# Source start

Pennsylvania manufacturer II‐VI decided to install a 2.5 MW microgrid at its New Jersey manufacturing facility for a very different reason. As its business expanded, it was unable to secure additional power quickly enough from its local utility.

II-VI produces application-specific photonic and electronic materials and components. The company found its electrical demand growing as it ramped up production over the past year of its 3D sensing technology.

The commercial and industrial microgrid both accommodates the growth and greens II-VI’s energy supply.

“We faced two significant challenges bringing production levels up at our Warren facility. First, we needed a solution that would deliver power in months not years. Second, we wanted to decrease our overall carbon footprint,” said Giovanni Barbarossa, chief technology officer and president Laser Solutions, II-VI.

# Source end
# Collected data start

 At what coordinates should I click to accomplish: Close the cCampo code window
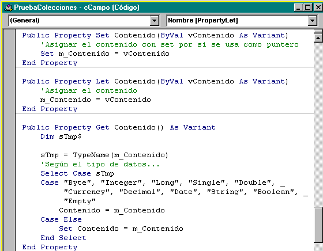coord(318,7)
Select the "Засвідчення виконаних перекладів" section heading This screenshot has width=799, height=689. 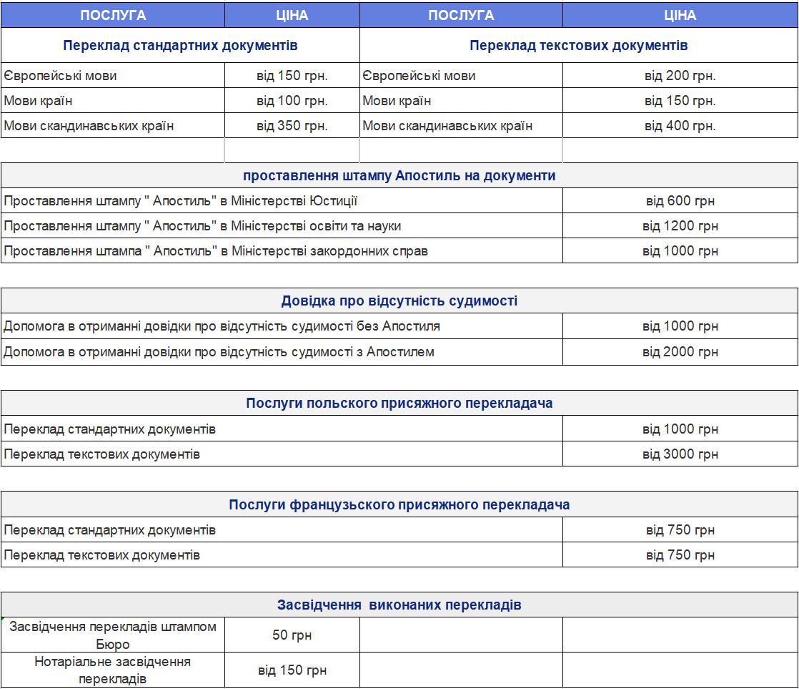399,605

# Collected data end

__Do this__: According to the microgrid text, what size microgrid did II-VI install at its New Jersey manufacturing facility?

__Response to the task__: 2.5 MW